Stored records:
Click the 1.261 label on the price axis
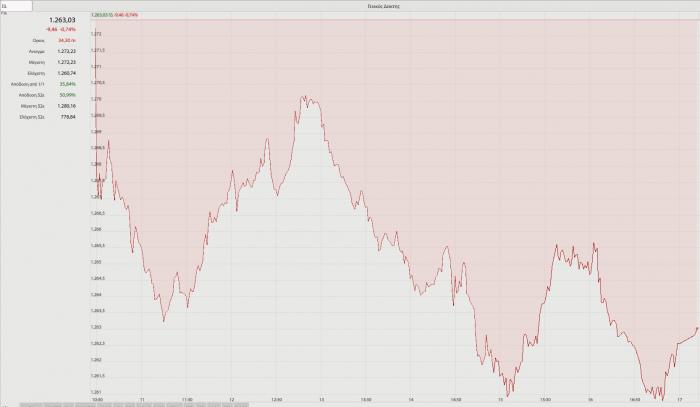Viewport: 700px width, 407px height. point(97,391)
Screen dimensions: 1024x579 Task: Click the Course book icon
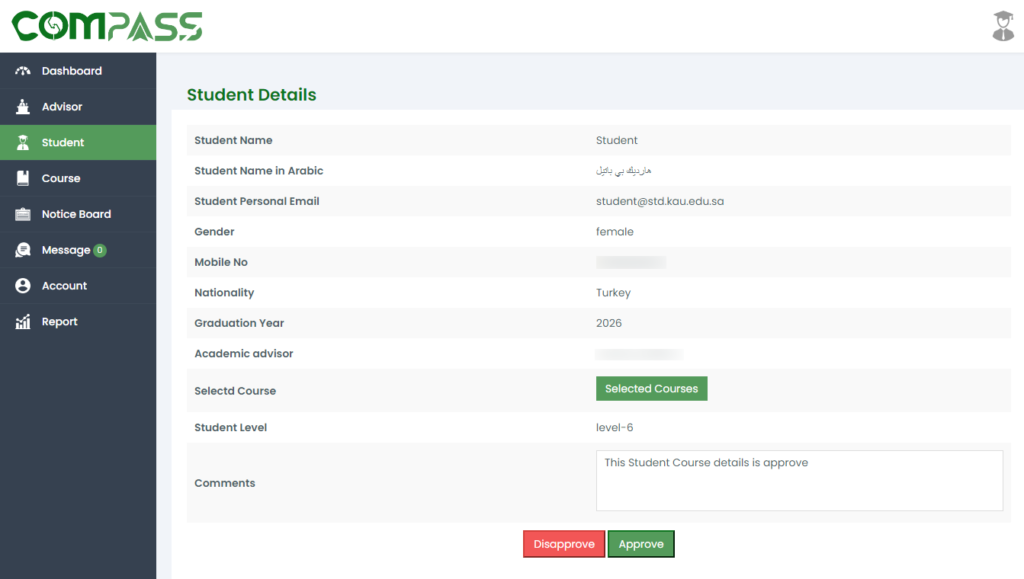point(23,178)
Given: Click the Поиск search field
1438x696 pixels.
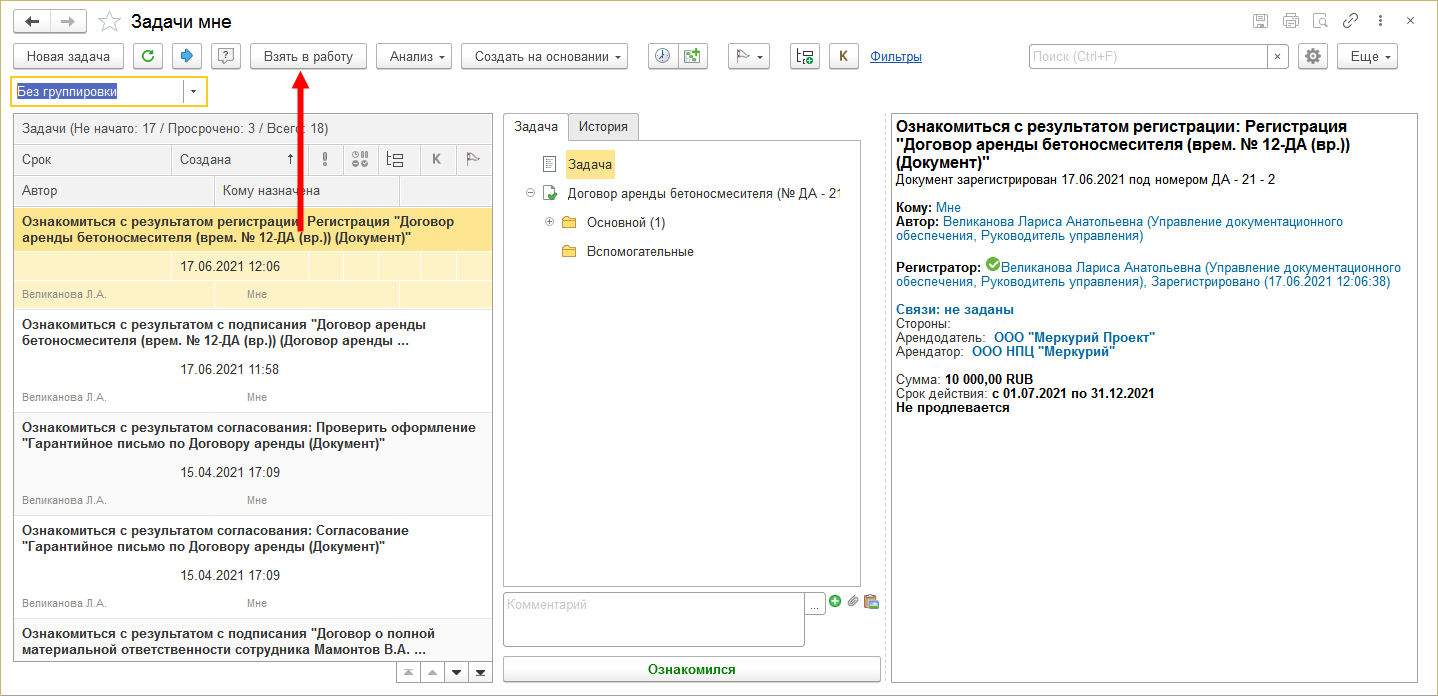Looking at the screenshot, I should 1148,57.
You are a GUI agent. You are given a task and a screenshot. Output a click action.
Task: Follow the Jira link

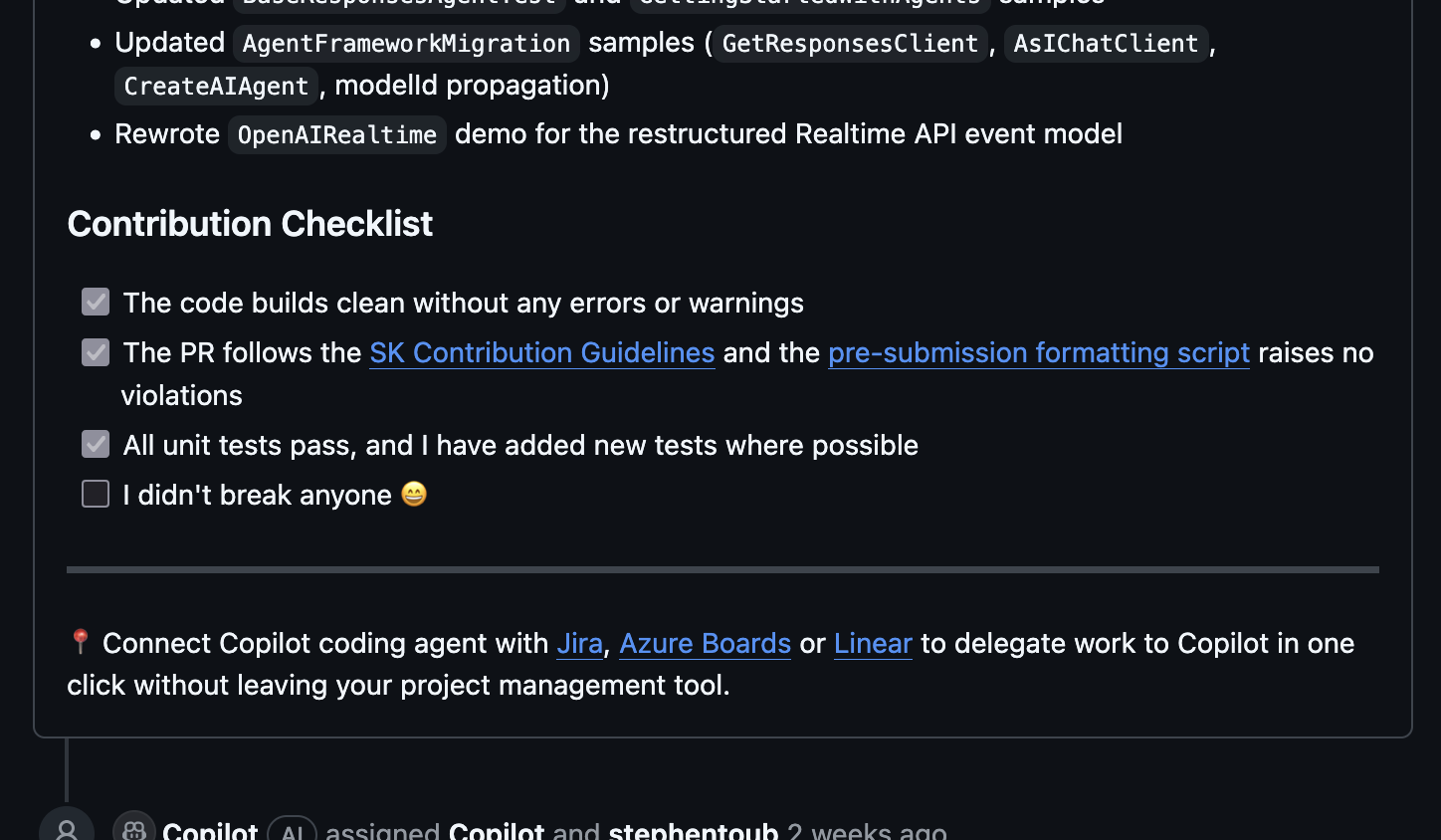[579, 644]
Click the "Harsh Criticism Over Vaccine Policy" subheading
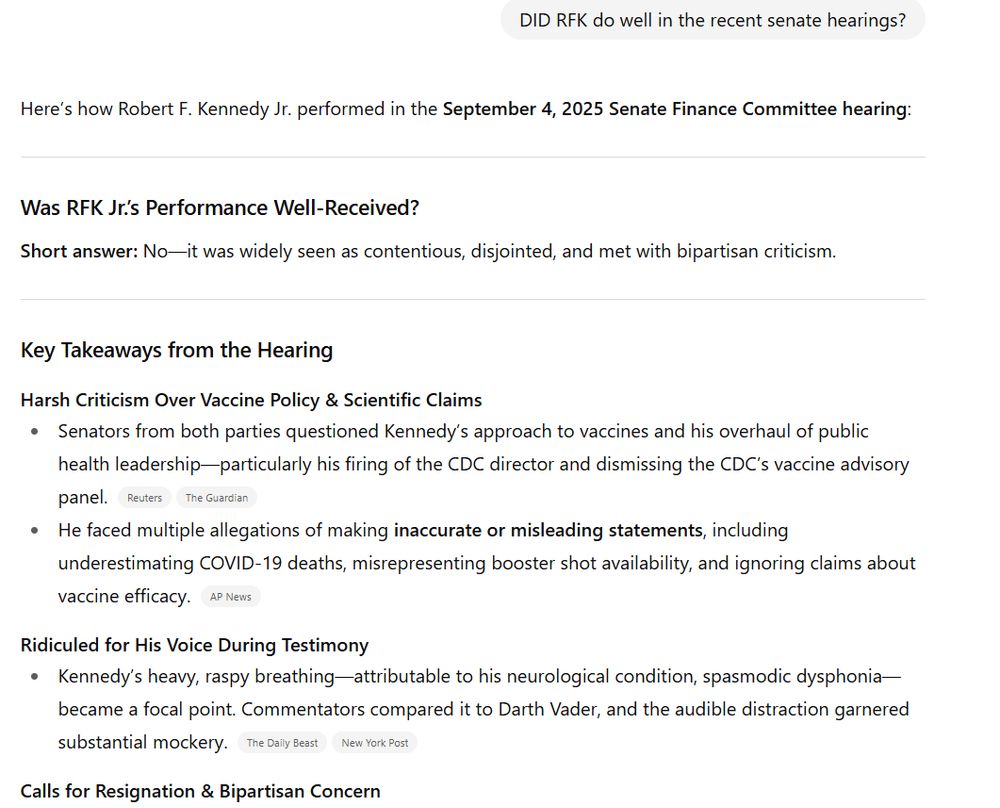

[ACTIVITY]: In the entries above, find the line containing "Given: Click the Поиск search field"; transcribe exactly that line and every line after it through the end, and only those, omitting pictures.

[ANSWER SPACE]:
Given: Click the Поиск search field
1438x696 pixels.
Looking at the screenshot, I should 1148,57.
You are a GUI agent. You are given a task and a screenshot. Output a click action.
Task: Follow the Jira link

[579, 644]
Click the "Harsh Criticism Over Vaccine Policy" subheading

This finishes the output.